**Prompt:** The response should consist of the data reproduced word for word.

**Dataset:**
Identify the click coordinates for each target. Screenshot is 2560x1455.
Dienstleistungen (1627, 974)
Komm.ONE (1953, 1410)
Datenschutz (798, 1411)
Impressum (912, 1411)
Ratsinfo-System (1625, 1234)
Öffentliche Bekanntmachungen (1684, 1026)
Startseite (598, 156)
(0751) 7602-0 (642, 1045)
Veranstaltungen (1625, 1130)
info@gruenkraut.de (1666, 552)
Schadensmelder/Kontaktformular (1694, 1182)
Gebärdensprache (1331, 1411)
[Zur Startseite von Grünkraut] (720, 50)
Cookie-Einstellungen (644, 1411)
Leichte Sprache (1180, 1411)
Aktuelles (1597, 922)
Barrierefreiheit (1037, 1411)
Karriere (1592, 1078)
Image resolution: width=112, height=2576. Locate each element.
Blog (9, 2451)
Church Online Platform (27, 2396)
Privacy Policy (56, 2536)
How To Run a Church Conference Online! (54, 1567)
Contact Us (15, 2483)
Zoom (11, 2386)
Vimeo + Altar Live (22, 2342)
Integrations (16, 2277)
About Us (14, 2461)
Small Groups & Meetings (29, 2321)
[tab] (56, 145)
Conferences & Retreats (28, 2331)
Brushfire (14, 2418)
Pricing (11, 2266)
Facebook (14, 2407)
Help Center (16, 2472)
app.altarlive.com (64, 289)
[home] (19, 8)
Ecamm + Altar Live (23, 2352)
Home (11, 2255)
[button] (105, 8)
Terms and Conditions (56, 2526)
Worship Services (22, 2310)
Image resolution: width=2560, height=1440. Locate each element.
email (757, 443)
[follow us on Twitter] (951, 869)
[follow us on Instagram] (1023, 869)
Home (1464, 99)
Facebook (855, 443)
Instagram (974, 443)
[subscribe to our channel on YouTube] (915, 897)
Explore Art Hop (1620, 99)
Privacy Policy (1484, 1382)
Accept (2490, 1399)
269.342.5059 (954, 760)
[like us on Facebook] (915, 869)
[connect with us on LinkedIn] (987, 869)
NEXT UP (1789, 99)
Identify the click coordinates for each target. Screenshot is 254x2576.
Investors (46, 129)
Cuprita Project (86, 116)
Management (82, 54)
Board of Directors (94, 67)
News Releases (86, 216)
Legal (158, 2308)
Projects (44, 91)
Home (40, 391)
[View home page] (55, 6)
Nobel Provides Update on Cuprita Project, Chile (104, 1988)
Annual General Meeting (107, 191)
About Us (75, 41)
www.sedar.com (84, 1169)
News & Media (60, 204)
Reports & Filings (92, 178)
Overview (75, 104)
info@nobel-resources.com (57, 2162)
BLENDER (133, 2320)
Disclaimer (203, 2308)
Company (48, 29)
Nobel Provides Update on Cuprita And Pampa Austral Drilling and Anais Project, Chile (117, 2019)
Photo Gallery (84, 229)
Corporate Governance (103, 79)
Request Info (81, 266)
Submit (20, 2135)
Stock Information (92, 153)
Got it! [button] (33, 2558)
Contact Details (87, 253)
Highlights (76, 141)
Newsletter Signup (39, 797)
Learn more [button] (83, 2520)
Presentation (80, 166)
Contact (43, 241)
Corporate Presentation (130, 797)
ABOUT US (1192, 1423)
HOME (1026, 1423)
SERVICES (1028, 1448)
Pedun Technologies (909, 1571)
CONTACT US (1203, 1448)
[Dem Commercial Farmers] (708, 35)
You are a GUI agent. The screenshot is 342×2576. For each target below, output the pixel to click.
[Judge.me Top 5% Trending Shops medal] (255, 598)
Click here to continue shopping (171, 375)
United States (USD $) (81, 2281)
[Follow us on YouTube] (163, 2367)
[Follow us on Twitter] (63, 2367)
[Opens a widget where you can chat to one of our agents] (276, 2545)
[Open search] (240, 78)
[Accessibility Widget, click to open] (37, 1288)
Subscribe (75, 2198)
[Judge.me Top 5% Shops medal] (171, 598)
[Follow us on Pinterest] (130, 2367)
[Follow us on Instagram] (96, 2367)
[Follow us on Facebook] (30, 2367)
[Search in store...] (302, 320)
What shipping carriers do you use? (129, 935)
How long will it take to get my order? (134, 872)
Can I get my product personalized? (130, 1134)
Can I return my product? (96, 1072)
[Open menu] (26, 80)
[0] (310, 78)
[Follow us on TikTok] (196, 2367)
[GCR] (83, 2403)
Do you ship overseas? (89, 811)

**Answer to this task:**
Identify the click coordinates for each target. Screenshot is 2560x1455.
Dienstleistungen (1627, 974)
Komm.ONE (1953, 1410)
Datenschutz (798, 1411)
Impressum (912, 1411)
Ratsinfo-System (1625, 1234)
Öffentliche Bekanntmachungen (1684, 1026)
Startseite (598, 156)
(0751) 7602-0 (642, 1045)
Veranstaltungen (1625, 1130)
info@gruenkraut.de (1666, 552)
Schadensmelder/Kontaktformular (1694, 1182)
Gebärdensprache (1331, 1411)
[Zur Startseite von Grünkraut] (720, 50)
Cookie-Einstellungen (644, 1411)
Leichte Sprache (1180, 1411)
Aktuelles (1597, 922)
Barrierefreiheit (1037, 1411)
Karriere (1592, 1078)
Image resolution: width=112, height=2576. Locate each element.
Blog (9, 2451)
Church Online Platform (27, 2396)
Privacy Policy (56, 2536)
How To Run a Church Conference Online! (54, 1567)
Contact Us (15, 2483)
Zoom (11, 2386)
Vimeo + Altar Live (22, 2342)
Integrations (16, 2277)
About Us (14, 2461)
Small Groups & Meetings (29, 2321)
[tab] (56, 145)
Conferences & Retreats (28, 2331)
Brushfire (14, 2418)
Pricing (11, 2266)
Facebook (14, 2407)
Help Center (16, 2472)
app.altarlive.com (64, 289)
[home] (19, 8)
Ecamm + Altar Live (23, 2352)
Home (11, 2255)
[button] (105, 8)
Terms and Conditions (56, 2526)
Worship Services (22, 2310)
Image resolution: width=2560, height=1440. Locate each element.
email (757, 443)
[follow us on Twitter] (951, 869)
[follow us on Instagram] (1023, 869)
Home (1464, 99)
Facebook (855, 443)
Instagram (974, 443)
[subscribe to our channel on YouTube] (915, 897)
Explore Art Hop (1620, 99)
Privacy Policy (1484, 1382)
Accept (2490, 1399)
269.342.5059 (954, 760)
[like us on Facebook] (915, 869)
[connect with us on LinkedIn] (987, 869)
NEXT UP (1789, 99)
Identify the click coordinates for each target. Screenshot is 254x2576.
Investors (46, 129)
Cuprita Project (86, 116)
Management (82, 54)
Board of Directors (94, 67)
News Releases (86, 216)
Legal (158, 2308)
Projects (44, 91)
Home (40, 391)
[View home page] (55, 6)
Nobel Provides Update on Cuprita Project, Chile (104, 1988)
Annual General Meeting (107, 191)
About Us (75, 41)
www.sedar.com (84, 1169)
News & Media (60, 204)
Reports & Filings (92, 178)
Overview (75, 104)
info@nobel-resources.com (57, 2162)
BLENDER (133, 2320)
Disclaimer (203, 2308)
Company (48, 29)
Nobel Provides Update on Cuprita And Pampa Austral Drilling and Anais Project, Chile (117, 2019)
Photo Gallery (84, 229)
Corporate Governance (103, 79)
Request Info (81, 266)
Submit (20, 2135)
Stock Information (92, 153)
Got it! [button] (33, 2558)
Contact Details (87, 253)
Highlights (76, 141)
Newsletter Signup (39, 797)
Learn more [button] (83, 2520)
Presentation (80, 166)
Contact (43, 241)
Corporate Presentation (130, 797)
ABOUT US (1192, 1423)
HOME (1026, 1423)
SERVICES (1028, 1448)
Pedun Technologies (909, 1571)
CONTACT US (1203, 1448)
[Dem Commercial Farmers] (708, 35)
You are a GUI agent. The screenshot is 342×2576. For each target below, output the pixel to click.
[Judge.me Top 5% Trending Shops medal] (255, 598)
Click here to continue shopping (171, 375)
United States (USD $) (81, 2281)
[Follow us on YouTube] (163, 2367)
[Follow us on Twitter] (63, 2367)
[Opens a widget where you can chat to one of our agents] (276, 2545)
[Open search] (240, 78)
[Accessibility Widget, click to open] (37, 1288)
Subscribe (75, 2198)
[Judge.me Top 5% Shops medal] (171, 598)
[Follow us on Pinterest] (130, 2367)
[Follow us on Instagram] (96, 2367)
[Follow us on Facebook] (30, 2367)
[Search in store...] (302, 320)
What shipping carriers do you use? (129, 935)
How long will it take to get my order? (134, 872)
Can I get my product personalized? (130, 1134)
Can I return my product? (96, 1072)
[Open menu] (26, 80)
[0] (310, 78)
[Follow us on TikTok] (196, 2367)
[GCR] (83, 2403)
Do you ship overseas? (89, 811)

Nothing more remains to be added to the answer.